Wednesday, 16 November 2011

Coming to terms with the Antipodean Fallacy

Here in the grim upper reaches of the Northern Hemisphere where the low grey clouds oppress the spirit and the most dangerous animal a philosopher might encounter on a typical day is a Harlequin Ladybird, it is very easy to imagine that there is no such thing as The Real World. 

However, in the scorching heat of the Australian desert where the terrain, the flora and the fauna have all been out-competing each other in the viciousness stakes for Millennia, the philosophers tend to assume that the world is real and start their musings from there without bothering to establish it. This is known as the Antipodean Fallacy. Or so I was led to believe by a lecturer at the University of East Anglia. When I came to google the phrase as research for this post, I found out that, until now, those two words have never been put together on the whole of the internet. 

Skeptics have been doubting the existence of The Real World since Zeno of Elea noticed that a running man could not reach his destination because he would have to cross half the remaining distance an infinite number of times. A solution to this paradox can be found here, but it may hurt your eyes.

Descartes managed to doubt everything except the fact that he was doubting and then confusingly attempted to rebuild all knowledge from that foundation of doubt - with a little help from God (he was after all an Early Modern Philosopher).

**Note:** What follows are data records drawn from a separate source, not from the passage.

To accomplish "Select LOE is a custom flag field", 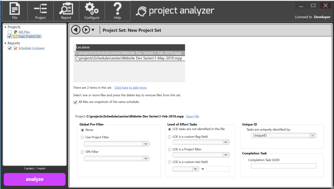I will pyautogui.click(x=169, y=137).
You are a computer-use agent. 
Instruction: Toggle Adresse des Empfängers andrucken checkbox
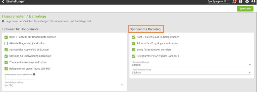(134, 43)
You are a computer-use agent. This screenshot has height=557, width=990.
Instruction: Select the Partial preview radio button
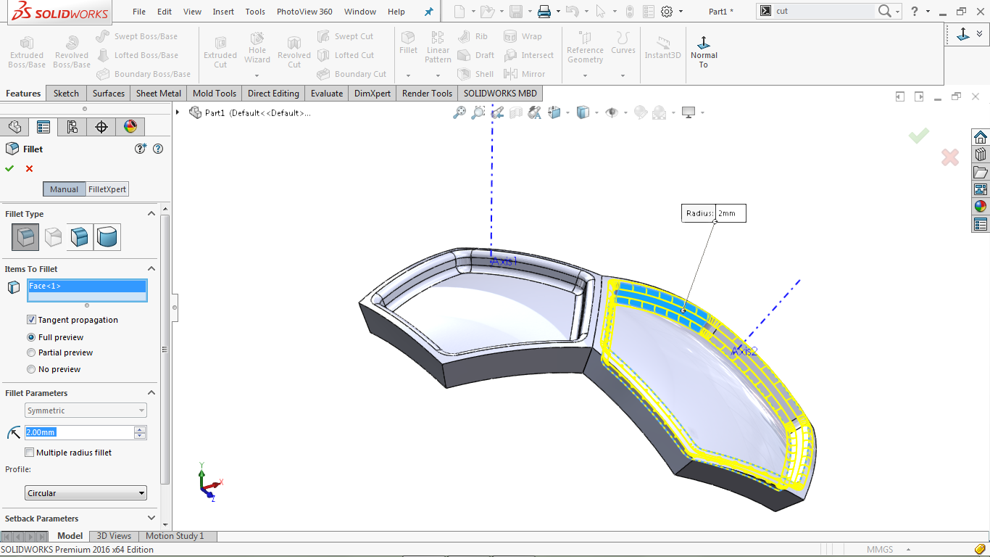click(x=30, y=352)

These sorts of ideas have held an immense appeal for me since I was a teenager. I thought: let's start at the beginning with "What is it possible to know?"  Anyway, turns out the answer is "Not very much."  Even Descartes' famous "cogito ergo sum" has been watered down by subsequent thinkers to something along the lines of "there was a thought".  And I don't think we are going to be able to deduce rice pudding and income tax (let alone all knowledge) from a remark as wet as that one.

So maybe the Australians have got it right? Perhaps a better starting point is to adopt the Antipodean Fallacy and ask: "What is it possible to know about the Real World?" The answer is probably: "Not bloody much, mate?"